De dónde sale la huella de un café
| Taza | ~kg CO₂e |
|---|---|
| Café solo / espresso | ~0,05 |
| Cortado | ~0,1 |
| Café con leche / capuchino | ~0,2–0,35 |
| Latte grande (mucha leche) | ~0,3–0,55 |
| El mismo, con bebida de avena o soja | ~0,1–0,15 |
La leche manda porque viene de las vacas — el mismo problema de los rumiantes que convierte a la ternera en un caso aparte. Pasar un café con leche de leche de vaca a bebida de avena o soja divide su huella entre dos o entre tres. El grano, la taza y la cafetera son comparativamente menores (aunque un vaso desechable al día suma como residuo, no tanto como carbono).
¿Y esto suma de verdad?
Un café con leche de vaca al día son, al cabo del año, del orden de 100 a 150 kg CO₂e — no es nada despreciable, pero sí un error de redondeo al lado de un vuelo.

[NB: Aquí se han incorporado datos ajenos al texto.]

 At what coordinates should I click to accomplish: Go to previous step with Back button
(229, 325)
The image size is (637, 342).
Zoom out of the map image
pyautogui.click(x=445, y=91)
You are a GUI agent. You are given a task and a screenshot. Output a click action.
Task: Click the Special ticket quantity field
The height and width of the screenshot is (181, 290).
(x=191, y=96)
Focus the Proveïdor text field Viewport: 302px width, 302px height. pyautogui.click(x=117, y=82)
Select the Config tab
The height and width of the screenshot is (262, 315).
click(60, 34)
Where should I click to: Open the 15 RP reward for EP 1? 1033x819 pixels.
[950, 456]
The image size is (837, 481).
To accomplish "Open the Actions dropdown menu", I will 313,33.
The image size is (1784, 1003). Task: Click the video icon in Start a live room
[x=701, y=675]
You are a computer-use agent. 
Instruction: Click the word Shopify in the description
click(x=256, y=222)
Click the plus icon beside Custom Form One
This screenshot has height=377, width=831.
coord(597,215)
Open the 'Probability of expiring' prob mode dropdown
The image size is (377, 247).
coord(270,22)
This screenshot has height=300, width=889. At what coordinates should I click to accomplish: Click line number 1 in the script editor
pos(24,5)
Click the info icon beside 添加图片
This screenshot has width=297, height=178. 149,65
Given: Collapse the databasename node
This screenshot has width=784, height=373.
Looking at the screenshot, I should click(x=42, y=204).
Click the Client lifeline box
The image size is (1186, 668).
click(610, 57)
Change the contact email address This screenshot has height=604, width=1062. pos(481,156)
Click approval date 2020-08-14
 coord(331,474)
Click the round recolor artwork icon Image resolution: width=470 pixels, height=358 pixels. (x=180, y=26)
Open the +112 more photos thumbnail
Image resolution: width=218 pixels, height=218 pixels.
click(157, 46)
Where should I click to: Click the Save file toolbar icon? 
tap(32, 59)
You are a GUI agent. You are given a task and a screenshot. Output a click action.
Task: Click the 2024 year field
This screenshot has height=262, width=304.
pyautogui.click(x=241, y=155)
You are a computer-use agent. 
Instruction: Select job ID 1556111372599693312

Es un buen sitio para hacer un cambio fácil (bebida vegetal), no un sitio donde agonizar.
La conclusión honesta
El café es el ejemplo pequeño perfecto de una regla grande: los productos animales dominan la huella alimentaria, hasta dentro de una taza. Si lo tomas con leche, el cambio a bebida vegetal es la palanca más grande que tiene tu café — y es el tipo de decisión de bajo riesgo que conviene dejar en automático para reservar la atención para las toneladas de verdad. CO2Mate registra la leche, no solo el café.
Fuentes: Our World in Data sobre la huella de carbono de la leche y sus alternativas vegetales; factores de emisión de lácteos de Poore y Nemecek (2018); análisis de la BBC y la Universidad de Sheffield sobre la huella del café.